(A run of records)
_ _ _

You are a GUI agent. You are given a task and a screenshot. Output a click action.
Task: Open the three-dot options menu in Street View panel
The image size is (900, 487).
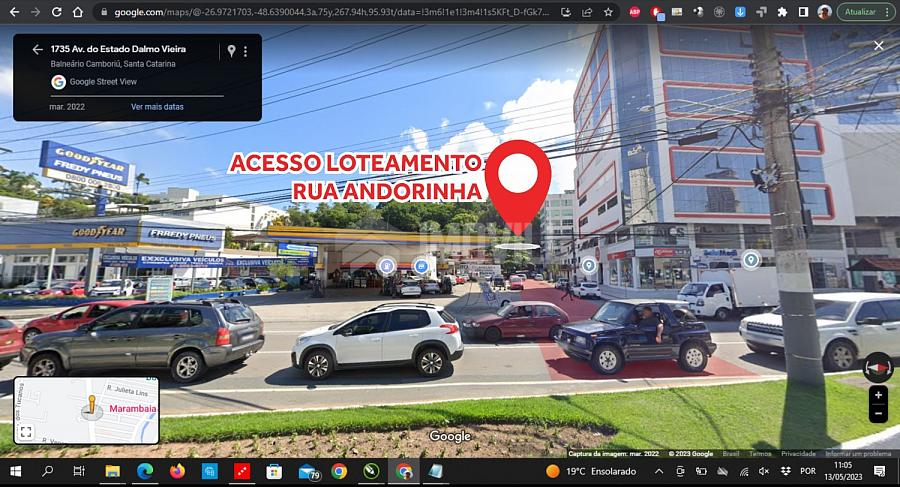[x=245, y=51]

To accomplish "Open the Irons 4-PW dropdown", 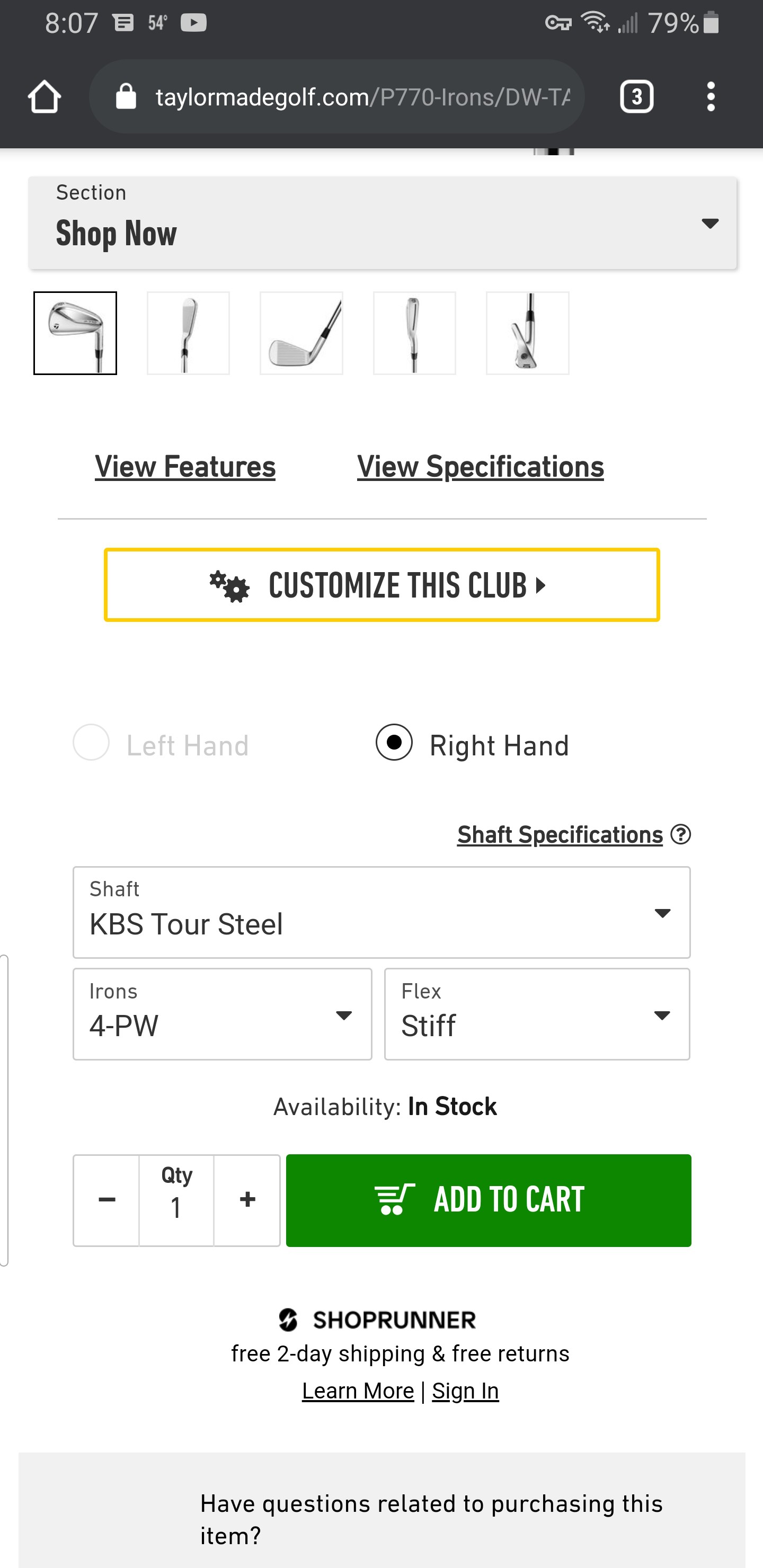I will point(222,1013).
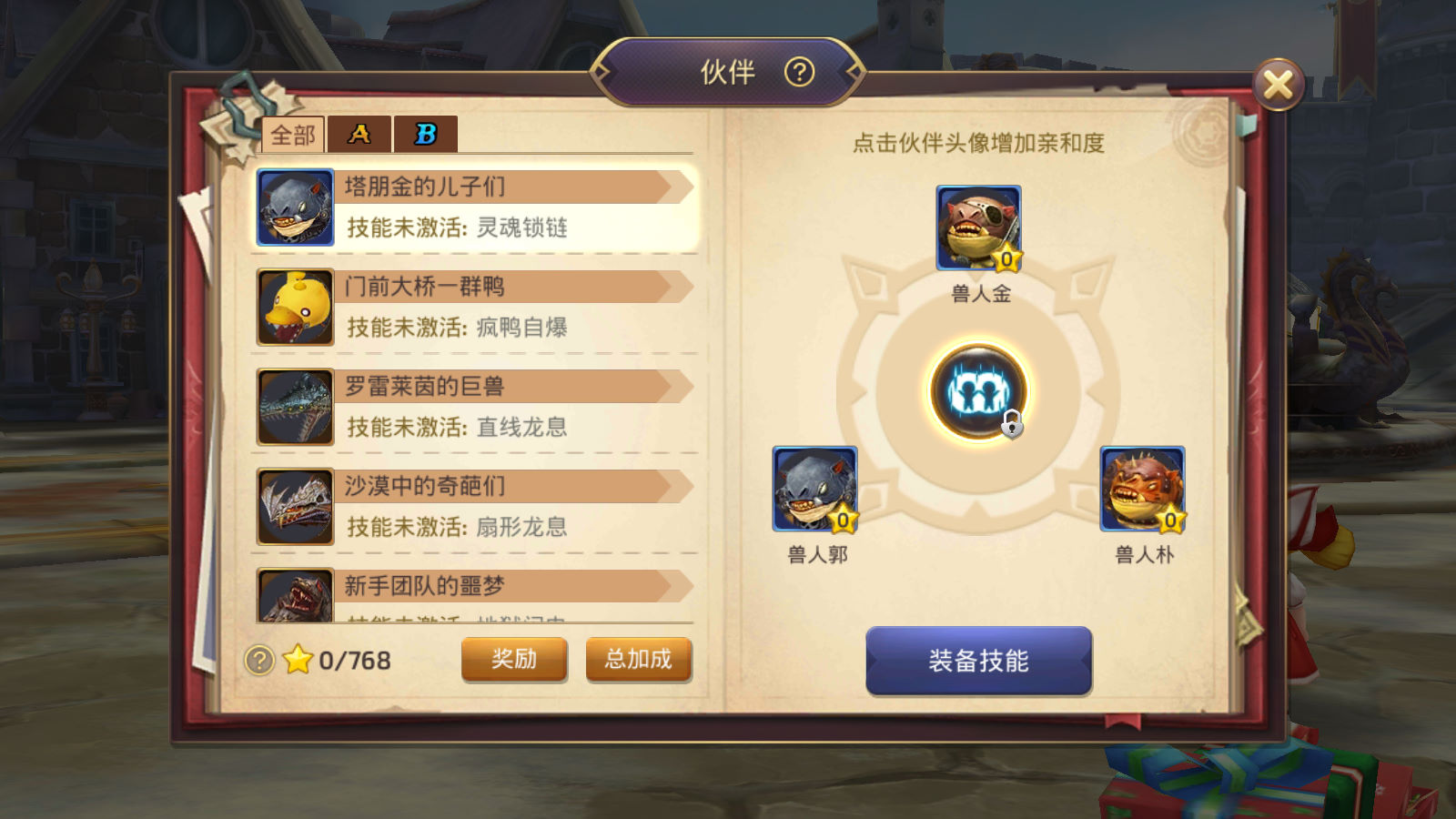The height and width of the screenshot is (819, 1456).
Task: Select the 塔朋金的儿子们 list entry
Action: 475,207
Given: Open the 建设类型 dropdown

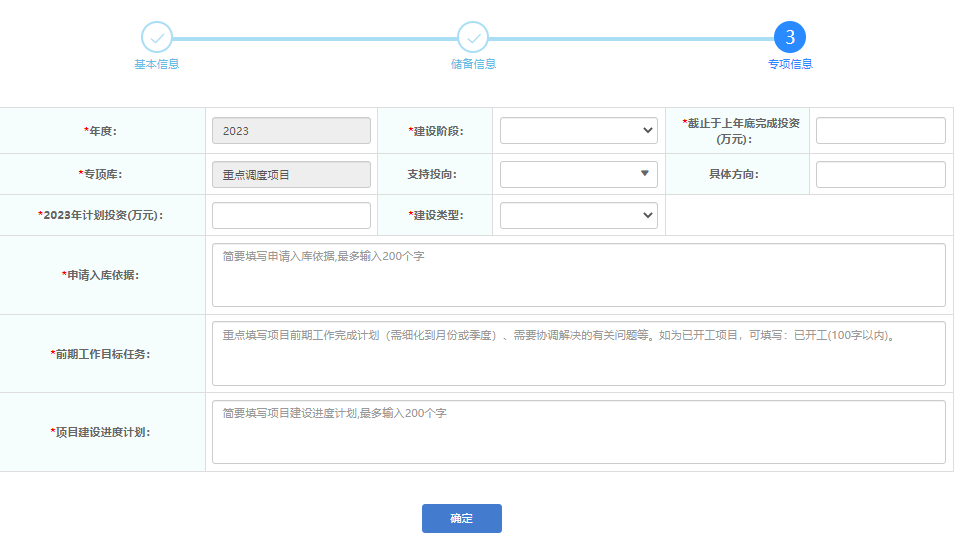Looking at the screenshot, I should coord(578,215).
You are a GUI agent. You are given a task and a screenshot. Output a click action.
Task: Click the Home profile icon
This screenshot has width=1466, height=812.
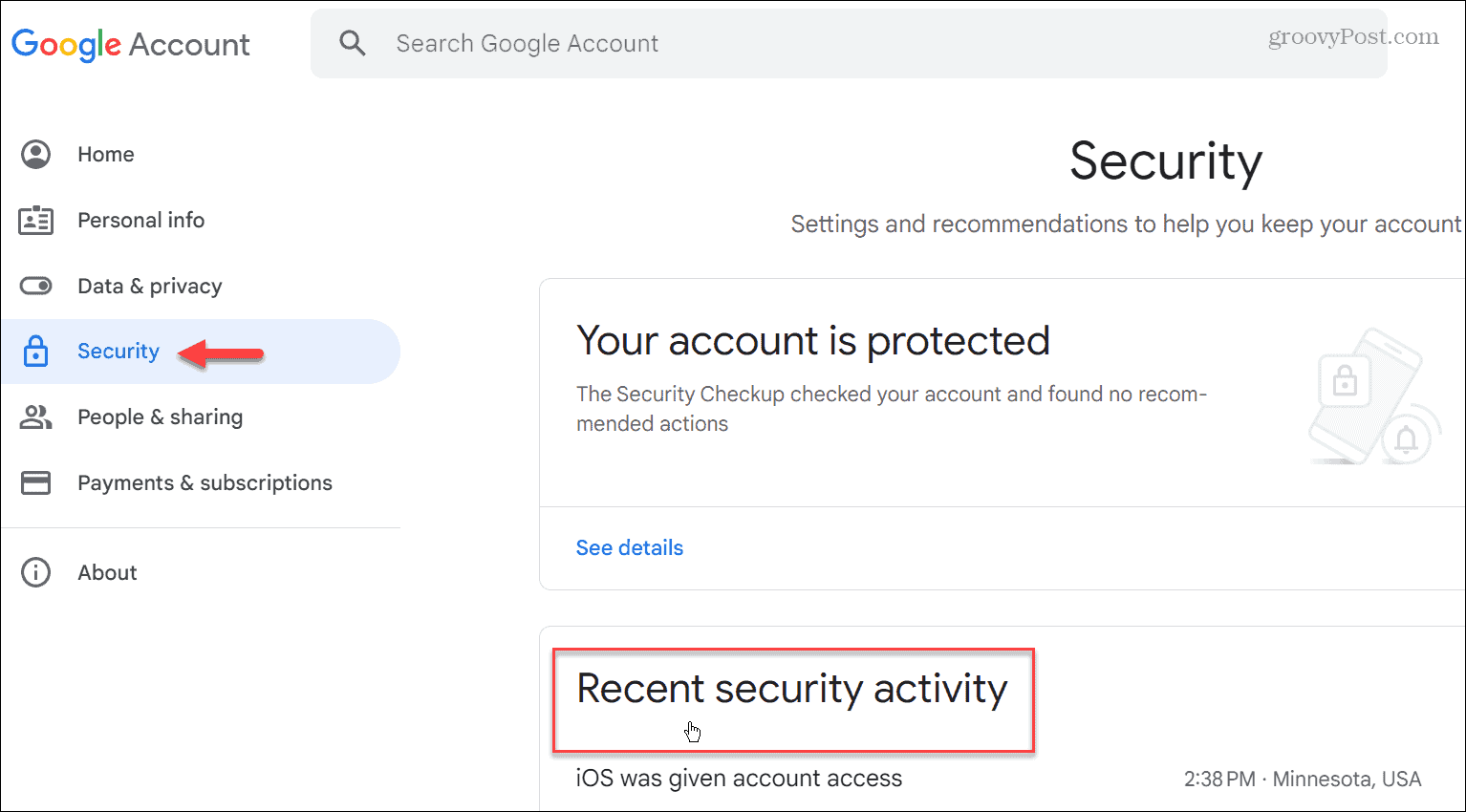[x=35, y=154]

_ _ _

Stated problem: Rewrite the lines from the one containing "Given: Open the 建设类型 dropdown" through the end of the records, inclusive, switching "GUI agent" to "interface agent" and keeping everything else the same. Leave the pictures out of your answer.

The response:
Given: Open the 建设类型 dropdown

Looking at the screenshot, I should coord(578,215).
You are a interface agent. You are given a task and a screenshot. Output a click action.
Task: Click the Home profile icon
This screenshot has width=1466, height=812.
[x=35, y=154]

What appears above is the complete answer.